::: TASK MATERIAL :::

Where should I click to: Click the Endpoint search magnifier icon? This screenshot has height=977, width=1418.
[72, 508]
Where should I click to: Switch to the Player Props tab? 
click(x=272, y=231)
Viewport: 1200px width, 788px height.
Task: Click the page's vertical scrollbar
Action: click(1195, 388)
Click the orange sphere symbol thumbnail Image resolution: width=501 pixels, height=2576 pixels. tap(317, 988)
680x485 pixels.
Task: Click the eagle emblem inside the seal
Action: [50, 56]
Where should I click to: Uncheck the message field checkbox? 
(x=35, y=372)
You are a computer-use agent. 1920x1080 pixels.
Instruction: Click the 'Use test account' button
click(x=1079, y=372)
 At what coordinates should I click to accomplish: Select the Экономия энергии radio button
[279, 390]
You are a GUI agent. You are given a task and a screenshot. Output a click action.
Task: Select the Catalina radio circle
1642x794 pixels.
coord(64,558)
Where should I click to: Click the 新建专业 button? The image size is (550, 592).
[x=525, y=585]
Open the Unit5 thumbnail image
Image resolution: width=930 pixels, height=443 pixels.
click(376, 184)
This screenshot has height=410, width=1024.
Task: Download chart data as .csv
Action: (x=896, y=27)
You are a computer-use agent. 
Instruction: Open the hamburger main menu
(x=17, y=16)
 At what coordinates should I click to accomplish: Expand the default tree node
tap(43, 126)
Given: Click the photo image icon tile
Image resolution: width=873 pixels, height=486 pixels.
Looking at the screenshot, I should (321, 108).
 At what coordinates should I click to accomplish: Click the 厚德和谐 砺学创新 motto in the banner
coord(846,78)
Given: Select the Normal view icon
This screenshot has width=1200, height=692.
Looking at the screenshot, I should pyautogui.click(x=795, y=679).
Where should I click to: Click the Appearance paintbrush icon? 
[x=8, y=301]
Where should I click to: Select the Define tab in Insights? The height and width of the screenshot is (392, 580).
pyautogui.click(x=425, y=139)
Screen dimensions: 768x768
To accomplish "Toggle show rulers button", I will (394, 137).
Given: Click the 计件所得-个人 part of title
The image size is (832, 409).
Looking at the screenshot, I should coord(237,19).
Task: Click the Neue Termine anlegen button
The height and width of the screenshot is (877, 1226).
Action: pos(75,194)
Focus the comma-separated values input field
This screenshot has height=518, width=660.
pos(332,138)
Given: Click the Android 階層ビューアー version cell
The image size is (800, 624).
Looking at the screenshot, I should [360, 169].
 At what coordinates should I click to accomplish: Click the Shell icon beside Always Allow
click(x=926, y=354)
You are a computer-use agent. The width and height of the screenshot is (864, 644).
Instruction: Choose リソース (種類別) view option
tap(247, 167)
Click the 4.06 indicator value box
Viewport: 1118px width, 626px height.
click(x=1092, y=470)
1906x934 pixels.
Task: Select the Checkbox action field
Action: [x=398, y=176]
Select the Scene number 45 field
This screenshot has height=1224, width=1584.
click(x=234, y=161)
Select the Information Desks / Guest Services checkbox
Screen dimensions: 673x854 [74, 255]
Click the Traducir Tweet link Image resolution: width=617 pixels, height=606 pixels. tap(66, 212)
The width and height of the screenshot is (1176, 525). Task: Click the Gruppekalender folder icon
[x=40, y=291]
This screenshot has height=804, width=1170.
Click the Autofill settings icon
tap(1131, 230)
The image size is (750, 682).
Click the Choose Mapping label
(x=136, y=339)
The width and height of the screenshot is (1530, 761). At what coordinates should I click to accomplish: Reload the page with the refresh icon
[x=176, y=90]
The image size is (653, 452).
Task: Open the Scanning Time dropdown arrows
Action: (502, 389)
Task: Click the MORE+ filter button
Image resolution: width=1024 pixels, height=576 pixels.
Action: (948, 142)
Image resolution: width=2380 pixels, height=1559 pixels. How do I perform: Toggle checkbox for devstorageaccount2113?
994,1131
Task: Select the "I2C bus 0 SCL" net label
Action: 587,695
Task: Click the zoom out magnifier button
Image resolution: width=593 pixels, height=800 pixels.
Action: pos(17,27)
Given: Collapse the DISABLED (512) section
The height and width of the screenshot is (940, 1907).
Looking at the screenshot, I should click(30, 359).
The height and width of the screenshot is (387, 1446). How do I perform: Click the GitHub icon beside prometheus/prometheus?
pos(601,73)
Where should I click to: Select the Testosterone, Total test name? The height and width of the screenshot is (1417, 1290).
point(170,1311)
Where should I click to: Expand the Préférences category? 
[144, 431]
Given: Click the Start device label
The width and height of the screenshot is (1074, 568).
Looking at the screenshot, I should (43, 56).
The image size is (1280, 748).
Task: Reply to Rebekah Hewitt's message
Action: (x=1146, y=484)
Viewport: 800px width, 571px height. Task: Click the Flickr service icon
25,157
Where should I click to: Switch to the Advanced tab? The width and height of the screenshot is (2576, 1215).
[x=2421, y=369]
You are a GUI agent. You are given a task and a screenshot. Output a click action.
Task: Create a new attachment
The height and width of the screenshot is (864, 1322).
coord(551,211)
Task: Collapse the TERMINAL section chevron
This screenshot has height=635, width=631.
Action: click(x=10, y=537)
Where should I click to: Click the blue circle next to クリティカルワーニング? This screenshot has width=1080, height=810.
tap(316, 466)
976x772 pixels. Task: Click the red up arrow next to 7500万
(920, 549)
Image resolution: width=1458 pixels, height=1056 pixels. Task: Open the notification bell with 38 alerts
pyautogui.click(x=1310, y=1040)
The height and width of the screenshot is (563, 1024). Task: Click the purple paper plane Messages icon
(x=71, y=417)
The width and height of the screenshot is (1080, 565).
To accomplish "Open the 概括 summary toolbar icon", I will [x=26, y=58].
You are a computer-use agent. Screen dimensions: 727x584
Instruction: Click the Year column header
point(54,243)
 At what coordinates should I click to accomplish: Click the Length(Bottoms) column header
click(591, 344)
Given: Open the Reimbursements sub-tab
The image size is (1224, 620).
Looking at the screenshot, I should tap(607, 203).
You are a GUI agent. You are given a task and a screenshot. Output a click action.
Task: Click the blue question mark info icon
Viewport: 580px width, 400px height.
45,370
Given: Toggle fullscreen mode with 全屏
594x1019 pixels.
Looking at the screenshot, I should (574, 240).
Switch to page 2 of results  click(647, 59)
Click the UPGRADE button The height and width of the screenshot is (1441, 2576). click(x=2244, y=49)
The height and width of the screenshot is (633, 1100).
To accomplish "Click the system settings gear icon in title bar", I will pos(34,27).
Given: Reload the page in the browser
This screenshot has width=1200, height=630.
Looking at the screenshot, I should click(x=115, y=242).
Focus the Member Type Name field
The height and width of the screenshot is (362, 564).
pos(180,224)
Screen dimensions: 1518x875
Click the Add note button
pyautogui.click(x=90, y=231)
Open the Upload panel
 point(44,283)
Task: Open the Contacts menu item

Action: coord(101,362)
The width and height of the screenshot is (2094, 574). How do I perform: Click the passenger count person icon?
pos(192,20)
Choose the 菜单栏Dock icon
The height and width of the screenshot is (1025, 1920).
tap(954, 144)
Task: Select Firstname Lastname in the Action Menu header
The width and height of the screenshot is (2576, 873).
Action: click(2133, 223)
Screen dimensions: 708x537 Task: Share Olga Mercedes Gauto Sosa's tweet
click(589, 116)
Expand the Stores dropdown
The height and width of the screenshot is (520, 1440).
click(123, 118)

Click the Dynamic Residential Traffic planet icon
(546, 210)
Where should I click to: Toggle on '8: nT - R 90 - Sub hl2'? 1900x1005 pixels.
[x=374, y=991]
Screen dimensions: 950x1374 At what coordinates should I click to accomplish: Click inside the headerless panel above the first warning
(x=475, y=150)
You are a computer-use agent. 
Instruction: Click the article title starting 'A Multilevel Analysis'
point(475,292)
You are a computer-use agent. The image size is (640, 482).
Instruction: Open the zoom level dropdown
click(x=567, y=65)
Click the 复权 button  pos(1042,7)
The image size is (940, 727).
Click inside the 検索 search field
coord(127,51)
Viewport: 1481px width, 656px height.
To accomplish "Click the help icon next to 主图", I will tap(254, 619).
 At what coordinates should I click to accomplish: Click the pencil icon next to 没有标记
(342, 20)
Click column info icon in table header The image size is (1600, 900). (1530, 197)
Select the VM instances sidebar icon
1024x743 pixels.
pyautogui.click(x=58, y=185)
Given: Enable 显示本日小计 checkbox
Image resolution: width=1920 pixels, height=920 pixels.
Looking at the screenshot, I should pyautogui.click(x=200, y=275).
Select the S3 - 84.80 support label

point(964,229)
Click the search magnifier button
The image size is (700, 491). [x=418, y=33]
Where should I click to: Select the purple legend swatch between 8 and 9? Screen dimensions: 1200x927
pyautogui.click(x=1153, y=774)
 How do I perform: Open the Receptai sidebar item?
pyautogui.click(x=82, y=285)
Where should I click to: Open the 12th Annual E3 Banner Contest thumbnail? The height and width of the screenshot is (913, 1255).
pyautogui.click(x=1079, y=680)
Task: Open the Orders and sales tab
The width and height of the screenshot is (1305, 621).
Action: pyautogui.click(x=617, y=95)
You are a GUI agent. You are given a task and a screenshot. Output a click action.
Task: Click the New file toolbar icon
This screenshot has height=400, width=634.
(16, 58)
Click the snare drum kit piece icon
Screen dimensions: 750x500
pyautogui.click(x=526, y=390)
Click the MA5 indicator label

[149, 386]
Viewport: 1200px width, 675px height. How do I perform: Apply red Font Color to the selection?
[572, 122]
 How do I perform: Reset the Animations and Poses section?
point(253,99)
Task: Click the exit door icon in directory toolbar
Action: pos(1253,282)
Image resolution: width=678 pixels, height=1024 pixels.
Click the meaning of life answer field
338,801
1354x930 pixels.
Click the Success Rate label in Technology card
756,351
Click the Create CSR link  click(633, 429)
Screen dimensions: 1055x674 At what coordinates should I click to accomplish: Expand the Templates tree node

:::

Only an exact reproduction of the lines from the one with "1354x930 pixels." to the end of the listing is expected.

1354x930 pixels.
Click the Success Rate label in Technology card
756,351
Click the Create CSR link  click(633, 429)
Screen dimensions: 1055x674 At what coordinates should I click to accomplish: Expand the Templates tree node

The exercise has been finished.